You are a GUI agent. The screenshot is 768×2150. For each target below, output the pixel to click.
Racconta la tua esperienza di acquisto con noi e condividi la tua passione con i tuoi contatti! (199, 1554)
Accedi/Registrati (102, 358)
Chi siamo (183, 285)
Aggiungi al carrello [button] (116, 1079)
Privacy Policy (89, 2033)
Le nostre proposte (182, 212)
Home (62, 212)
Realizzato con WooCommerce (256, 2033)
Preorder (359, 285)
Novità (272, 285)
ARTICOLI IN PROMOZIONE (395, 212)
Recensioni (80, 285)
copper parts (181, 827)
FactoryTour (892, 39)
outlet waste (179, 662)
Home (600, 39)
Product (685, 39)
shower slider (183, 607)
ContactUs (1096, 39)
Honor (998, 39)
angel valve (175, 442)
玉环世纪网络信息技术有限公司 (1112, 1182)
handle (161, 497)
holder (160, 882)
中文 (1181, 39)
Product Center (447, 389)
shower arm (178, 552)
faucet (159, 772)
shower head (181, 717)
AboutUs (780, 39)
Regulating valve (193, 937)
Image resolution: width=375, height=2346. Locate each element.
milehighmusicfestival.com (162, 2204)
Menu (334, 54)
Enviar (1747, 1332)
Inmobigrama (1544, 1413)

→ AIM OF THE TASK: Look back at the data above. Transcribe exactly the lines starting at the line that contains "shower slider (183, 607)" and ending at the line that contains "shower head (181, 717)".

→ SOLUTION FOR THIS EXERCISE:
shower slider (183, 607)
ContactUs (1096, 39)
Honor (998, 39)
angel valve (175, 442)
玉环世纪网络信息技术有限公司 (1112, 1182)
handle (161, 497)
holder (160, 882)
中文 (1181, 39)
Product Center (447, 389)
shower arm (178, 552)
faucet (159, 772)
shower head (181, 717)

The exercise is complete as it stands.